George Washington Carver National Monument Established (1943)

The founding of this national monument provides an opportunity to discuss the life and accomplishments of George Washington Carver, pioneering African-American plant scientist and conservationist.

George Washington Carver in 1910 (photo from Tuskegee University Archives, restored by Adam Cuerden)

            Carver was born during the Civil War, but the date is unknown—because he was a slave.  He and his family lived and worked on the farm of Moses Carver (hence, his last name), a Missouri farm that grew mostly cotton.  After slavery was abolished, Carver continued to live on the farm for several years.  The Moses family cared for the sickly boy, never expecting him to live past his teen years. Carver later wrote, “…my body was very feble and it was a constant warfare between life and death to see who would gain the mastery.”

            The young Carver reveled in nature.  “Day after day,” he said, “I spent in the woods alone in order to callect my floral beauties…”  He had the proverbial green thumb, musing that “strange to say all sorts of vegetation seemed to thrive under my touch until I was styled the plant doctor….  At this time I had never heard of botany and could scerly read.”

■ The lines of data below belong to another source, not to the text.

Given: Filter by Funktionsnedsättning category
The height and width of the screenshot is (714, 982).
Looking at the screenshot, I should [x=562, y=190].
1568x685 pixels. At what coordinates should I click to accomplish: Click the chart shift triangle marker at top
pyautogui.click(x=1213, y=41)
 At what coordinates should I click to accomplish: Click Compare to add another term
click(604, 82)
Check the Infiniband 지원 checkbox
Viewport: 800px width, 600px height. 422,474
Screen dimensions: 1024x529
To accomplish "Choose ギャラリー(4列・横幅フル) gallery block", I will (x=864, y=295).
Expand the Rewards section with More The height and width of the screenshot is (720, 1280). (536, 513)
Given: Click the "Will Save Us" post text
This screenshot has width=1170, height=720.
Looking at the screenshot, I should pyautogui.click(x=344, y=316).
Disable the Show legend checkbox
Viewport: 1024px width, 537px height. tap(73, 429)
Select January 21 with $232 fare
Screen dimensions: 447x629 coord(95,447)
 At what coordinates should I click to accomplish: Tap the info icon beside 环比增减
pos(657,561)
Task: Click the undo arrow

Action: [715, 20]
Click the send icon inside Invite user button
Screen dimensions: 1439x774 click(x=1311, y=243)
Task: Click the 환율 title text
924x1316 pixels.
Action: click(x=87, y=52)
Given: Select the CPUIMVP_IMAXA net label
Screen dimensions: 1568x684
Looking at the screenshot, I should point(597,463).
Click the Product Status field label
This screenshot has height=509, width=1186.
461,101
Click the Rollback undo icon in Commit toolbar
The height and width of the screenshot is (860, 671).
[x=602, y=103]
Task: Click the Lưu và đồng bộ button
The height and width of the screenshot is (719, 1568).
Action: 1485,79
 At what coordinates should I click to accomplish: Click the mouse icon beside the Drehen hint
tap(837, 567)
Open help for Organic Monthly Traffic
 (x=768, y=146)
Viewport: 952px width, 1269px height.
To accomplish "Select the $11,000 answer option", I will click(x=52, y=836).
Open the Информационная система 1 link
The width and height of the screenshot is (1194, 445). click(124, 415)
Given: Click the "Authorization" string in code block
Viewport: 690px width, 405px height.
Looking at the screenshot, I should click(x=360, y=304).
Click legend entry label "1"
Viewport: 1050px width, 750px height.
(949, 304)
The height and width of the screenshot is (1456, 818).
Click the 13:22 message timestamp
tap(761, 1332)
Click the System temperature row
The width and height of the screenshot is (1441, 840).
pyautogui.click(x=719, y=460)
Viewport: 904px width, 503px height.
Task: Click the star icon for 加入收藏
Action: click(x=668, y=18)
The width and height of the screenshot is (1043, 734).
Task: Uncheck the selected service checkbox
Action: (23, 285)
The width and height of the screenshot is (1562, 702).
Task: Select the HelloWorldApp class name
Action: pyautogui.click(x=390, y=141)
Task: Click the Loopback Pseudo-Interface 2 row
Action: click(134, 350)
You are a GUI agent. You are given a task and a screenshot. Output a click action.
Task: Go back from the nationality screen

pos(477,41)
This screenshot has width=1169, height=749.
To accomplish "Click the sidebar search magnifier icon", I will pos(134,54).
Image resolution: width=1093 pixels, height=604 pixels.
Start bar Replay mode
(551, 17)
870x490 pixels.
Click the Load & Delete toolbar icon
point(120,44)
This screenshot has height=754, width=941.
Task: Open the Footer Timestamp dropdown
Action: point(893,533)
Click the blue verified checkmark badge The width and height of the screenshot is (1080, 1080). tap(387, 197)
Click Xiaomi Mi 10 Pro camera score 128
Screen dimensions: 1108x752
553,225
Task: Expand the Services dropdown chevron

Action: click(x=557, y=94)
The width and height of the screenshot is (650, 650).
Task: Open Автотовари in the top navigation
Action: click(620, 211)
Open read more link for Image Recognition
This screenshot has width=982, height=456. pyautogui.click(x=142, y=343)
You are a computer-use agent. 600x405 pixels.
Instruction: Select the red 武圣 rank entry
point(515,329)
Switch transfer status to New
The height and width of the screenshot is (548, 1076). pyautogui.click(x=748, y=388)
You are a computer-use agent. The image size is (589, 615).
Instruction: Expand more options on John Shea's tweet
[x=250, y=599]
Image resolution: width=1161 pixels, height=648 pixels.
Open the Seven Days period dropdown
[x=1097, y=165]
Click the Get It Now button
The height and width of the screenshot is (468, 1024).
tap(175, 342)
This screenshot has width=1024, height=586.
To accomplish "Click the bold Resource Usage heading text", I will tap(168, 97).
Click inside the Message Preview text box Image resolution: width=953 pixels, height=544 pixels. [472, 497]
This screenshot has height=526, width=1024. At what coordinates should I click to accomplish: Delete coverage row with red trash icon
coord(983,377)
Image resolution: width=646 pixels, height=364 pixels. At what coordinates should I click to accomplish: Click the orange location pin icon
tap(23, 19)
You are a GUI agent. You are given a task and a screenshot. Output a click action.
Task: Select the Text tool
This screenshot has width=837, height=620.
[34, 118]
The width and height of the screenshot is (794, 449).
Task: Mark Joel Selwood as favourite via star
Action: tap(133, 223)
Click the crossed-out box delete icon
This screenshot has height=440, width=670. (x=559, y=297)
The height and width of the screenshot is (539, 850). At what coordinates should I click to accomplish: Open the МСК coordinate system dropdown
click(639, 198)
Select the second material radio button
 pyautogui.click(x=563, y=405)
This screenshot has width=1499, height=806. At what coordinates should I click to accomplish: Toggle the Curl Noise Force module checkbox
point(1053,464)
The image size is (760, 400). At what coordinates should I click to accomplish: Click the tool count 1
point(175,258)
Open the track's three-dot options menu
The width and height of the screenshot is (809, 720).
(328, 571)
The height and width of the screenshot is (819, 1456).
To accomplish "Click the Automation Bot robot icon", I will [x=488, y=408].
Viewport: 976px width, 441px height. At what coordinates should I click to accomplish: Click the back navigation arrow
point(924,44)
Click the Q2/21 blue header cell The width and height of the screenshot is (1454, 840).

The Jessup Wagon, designed and built by Carver to provide mobile education to Alabama farmers (photo by Alabama Cooperative Extension Service)

            He did learn to read.  For two decades, he roamed around Missouri, Kansas and Iowa, earning a living however he could and attending whatever school was nearby.  He eventually landed at what is now Iowa State University, graduating with both B.S. and M.S. degrees in agricultural sciences in his 30s.  He served as an agricultural teacher there before heading to the Tuskegee Institute in 1896.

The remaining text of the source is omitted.